A lot of people don’t know this, but OpenRefine hides a secret: Python comes already built-in! It turns out that anywhere you can use a GREL expression you can use Python instead by picking it from the “Language” drop-down list:

Screenshot of OpenRefine showing an expression dialog with “Python/Jython” selected as the language
Our first Python script¶
Let’s try it now!
When we first open the “Transform...” option for a column, the default GREL expression is simply:
value
As a reminder:
value
refers to the current value of each cell in the column,
so this expression produces that same value unchanged,
which we can see in the preview.
When using Python,
value
still refers to the current value of each cell.
However,
if we use this on its own in a Python expression
it doesn’t quite work.
When writing Python in OpenRefine,
we need to be more explicit about what the result of our computation is.

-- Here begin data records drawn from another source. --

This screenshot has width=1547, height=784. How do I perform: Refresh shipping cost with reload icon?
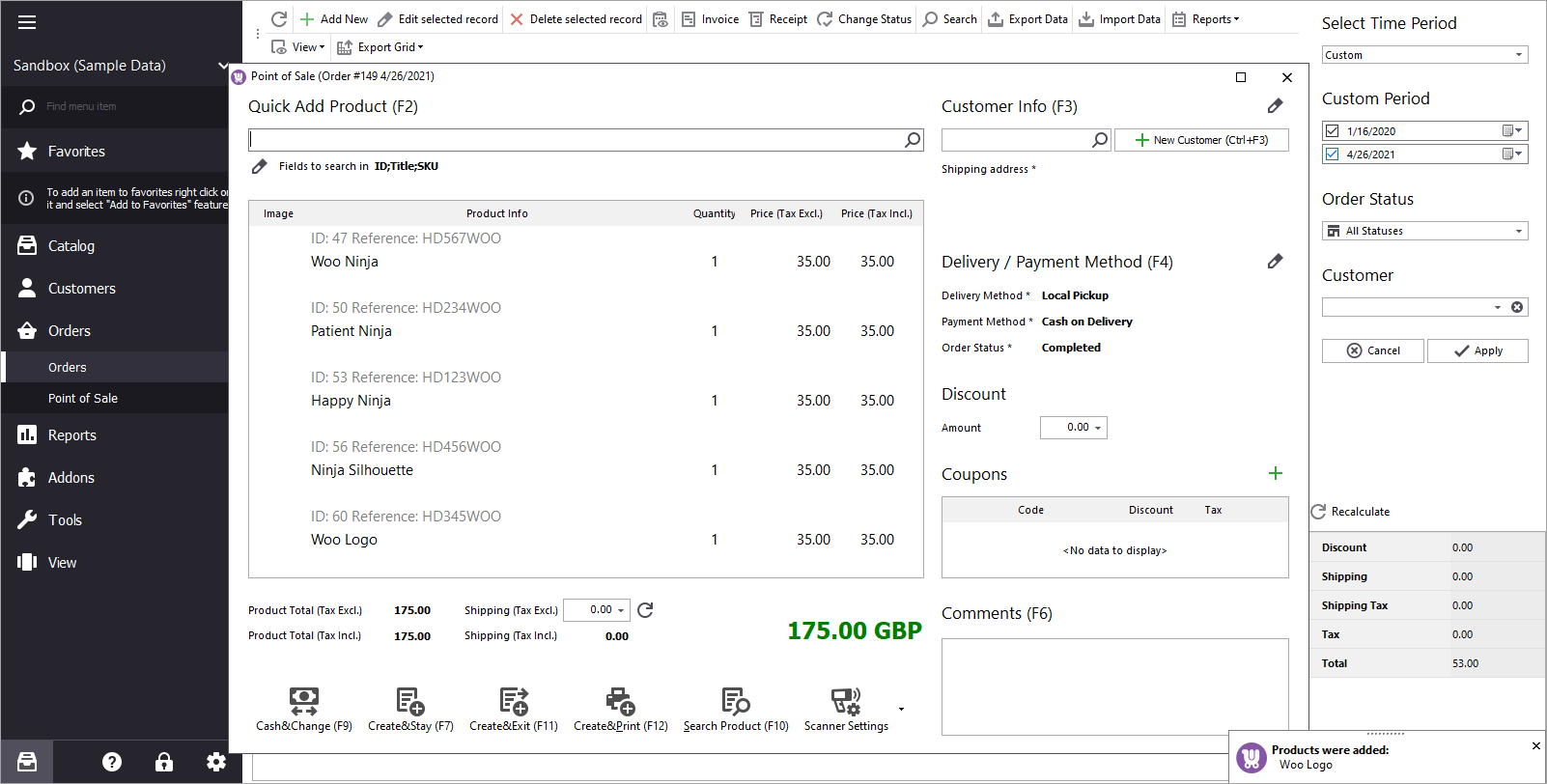[646, 610]
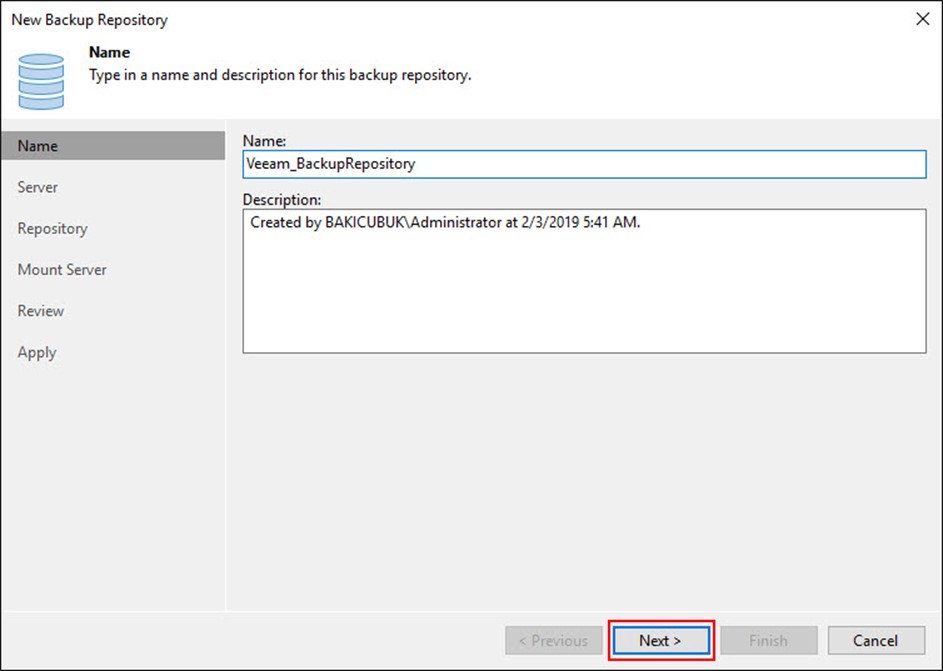The image size is (943, 671).
Task: Click the 'Created by BAKICUBUK' description text
Action: pos(445,223)
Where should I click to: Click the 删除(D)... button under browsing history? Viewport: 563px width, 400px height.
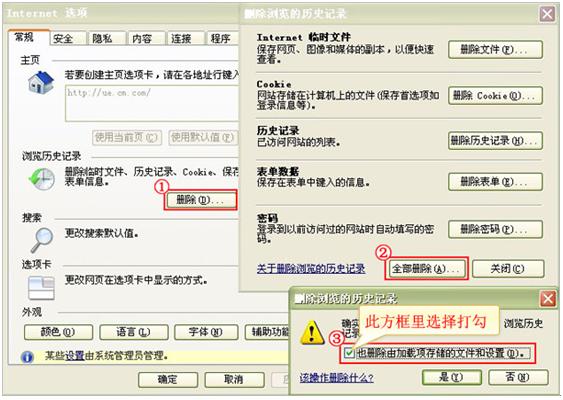coord(200,200)
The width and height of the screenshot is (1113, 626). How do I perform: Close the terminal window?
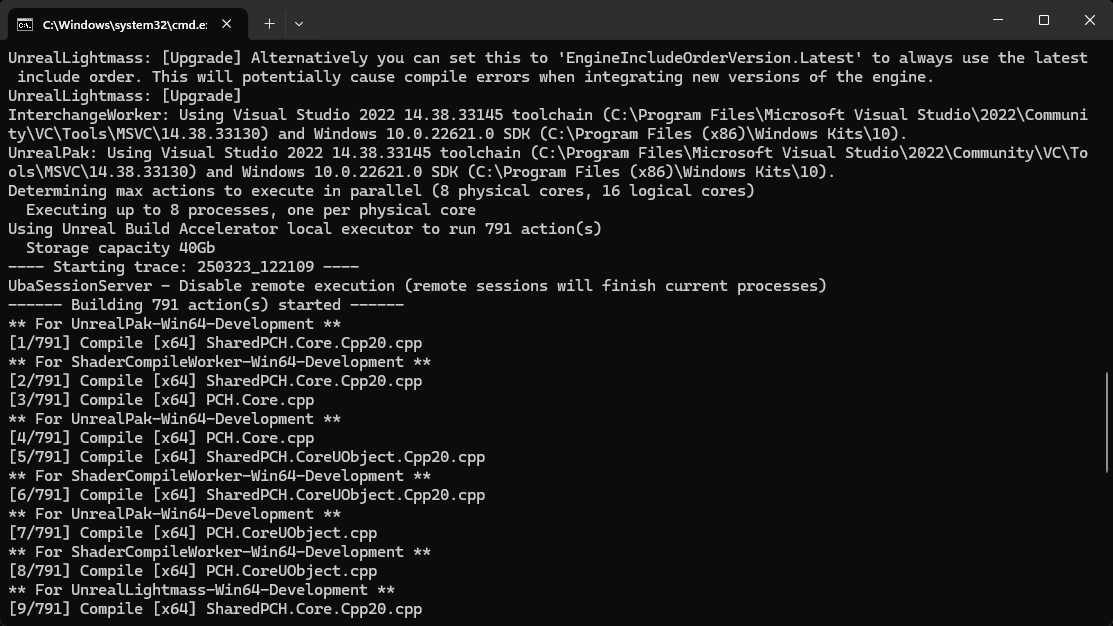pos(1090,20)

The way we do this is to write return <our result>
on a separate line:
return value
Why does this work?
The reason for this is that our Python “expression” is actually a Python script: a series of calculations, one per line, that Python executes one-by-one. Since each of these calculations potentially produces something that we could consider a “result”, we need to explicitly tell Python which is the result we actually want to use. Python returns this result to OpenRefine, and OpenRefine uses it in the transformed column.
From this perspective a GREL expression only ever consists of one calculation, so it’s unambiguous: however complex this calculation is, when it’s finished OpenRefine will use that result.
You might ask why Python can’t do something simpler, like using the result of the last calculation/line. That’s a very reasonable idea but, as we’ll see later, it can be very useful to be more flexible about this, for example when having the program itself decide which result to return.